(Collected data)
((

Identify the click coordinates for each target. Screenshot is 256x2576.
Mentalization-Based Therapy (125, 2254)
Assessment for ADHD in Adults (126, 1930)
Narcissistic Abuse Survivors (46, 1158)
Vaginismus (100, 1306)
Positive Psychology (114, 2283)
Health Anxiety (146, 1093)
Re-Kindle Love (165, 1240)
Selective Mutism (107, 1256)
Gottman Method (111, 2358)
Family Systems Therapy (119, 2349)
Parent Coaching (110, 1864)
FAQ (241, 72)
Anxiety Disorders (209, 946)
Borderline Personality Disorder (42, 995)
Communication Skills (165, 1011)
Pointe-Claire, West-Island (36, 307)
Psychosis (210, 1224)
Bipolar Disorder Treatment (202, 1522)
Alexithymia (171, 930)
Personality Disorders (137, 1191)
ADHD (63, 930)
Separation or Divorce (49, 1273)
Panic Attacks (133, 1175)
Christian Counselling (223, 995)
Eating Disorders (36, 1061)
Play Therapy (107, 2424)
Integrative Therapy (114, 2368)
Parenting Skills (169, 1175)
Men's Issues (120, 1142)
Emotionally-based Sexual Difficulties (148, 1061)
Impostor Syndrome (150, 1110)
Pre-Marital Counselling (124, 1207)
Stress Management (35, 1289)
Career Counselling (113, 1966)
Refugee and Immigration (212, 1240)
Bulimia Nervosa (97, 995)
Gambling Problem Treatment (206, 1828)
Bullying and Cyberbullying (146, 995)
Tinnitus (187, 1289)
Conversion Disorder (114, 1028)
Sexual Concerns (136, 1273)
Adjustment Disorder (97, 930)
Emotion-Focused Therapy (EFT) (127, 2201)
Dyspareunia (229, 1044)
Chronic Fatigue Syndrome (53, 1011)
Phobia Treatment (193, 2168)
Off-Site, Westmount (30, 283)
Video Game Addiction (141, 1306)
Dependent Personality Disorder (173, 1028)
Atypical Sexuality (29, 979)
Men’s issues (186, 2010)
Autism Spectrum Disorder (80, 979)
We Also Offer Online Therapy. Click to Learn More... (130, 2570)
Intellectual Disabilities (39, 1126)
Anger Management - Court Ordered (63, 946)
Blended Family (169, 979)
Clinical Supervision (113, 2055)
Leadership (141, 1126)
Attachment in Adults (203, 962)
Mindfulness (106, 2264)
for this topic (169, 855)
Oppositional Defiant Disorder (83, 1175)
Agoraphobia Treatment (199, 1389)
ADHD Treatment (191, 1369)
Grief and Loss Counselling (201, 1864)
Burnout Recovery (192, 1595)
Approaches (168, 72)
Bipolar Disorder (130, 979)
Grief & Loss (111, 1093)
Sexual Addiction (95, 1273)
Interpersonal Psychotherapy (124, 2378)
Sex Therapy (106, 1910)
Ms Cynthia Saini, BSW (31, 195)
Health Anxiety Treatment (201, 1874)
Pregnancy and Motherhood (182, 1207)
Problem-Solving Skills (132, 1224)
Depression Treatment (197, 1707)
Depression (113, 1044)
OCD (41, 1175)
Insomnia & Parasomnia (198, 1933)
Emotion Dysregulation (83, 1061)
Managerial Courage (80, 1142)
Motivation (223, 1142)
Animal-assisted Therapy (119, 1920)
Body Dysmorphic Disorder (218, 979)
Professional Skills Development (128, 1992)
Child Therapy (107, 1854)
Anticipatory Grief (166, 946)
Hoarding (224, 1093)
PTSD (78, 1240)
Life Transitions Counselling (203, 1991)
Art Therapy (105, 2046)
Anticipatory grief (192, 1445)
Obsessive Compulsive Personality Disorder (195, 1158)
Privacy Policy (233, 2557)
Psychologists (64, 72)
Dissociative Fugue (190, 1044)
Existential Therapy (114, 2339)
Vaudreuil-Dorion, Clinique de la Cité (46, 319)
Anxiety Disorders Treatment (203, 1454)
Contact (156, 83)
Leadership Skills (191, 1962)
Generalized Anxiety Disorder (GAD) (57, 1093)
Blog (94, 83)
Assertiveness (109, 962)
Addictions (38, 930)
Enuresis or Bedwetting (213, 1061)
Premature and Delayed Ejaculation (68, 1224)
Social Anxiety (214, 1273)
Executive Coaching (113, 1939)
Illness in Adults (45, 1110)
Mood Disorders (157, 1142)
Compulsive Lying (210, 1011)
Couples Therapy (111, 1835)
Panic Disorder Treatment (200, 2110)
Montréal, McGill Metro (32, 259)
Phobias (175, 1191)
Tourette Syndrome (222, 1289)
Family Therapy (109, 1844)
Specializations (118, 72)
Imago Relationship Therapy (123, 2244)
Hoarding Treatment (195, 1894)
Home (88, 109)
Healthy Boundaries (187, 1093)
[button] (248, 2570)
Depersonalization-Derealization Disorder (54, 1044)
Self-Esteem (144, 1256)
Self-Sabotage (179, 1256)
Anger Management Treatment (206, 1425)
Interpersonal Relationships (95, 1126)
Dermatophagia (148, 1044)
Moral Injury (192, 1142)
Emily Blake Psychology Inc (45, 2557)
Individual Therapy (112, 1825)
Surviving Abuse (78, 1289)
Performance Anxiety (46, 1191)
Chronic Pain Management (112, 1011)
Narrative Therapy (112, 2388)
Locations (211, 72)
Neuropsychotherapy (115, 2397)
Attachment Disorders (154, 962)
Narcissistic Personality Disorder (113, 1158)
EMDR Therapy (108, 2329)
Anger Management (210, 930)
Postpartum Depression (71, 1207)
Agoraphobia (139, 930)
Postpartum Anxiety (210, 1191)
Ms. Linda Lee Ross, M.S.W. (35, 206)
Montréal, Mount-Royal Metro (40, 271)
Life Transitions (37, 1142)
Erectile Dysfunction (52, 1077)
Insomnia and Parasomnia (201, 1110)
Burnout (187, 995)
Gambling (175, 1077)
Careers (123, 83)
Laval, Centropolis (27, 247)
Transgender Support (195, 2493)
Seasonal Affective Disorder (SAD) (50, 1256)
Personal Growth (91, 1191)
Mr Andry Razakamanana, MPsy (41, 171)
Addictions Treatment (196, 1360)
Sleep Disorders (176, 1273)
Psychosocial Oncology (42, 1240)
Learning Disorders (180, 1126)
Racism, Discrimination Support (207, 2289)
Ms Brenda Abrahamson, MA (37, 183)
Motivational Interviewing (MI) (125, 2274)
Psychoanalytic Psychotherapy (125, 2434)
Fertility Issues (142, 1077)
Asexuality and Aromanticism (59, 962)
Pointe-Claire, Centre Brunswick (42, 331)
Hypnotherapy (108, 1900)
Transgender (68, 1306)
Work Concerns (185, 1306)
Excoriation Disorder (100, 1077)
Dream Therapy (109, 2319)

))

§ **Brief**
When a line in the records holds the string "Depression", copy that line.

§ **Response area**
Depression Treatment (197, 1707)
Depression (113, 1044)
Postpartum Depression (71, 1207)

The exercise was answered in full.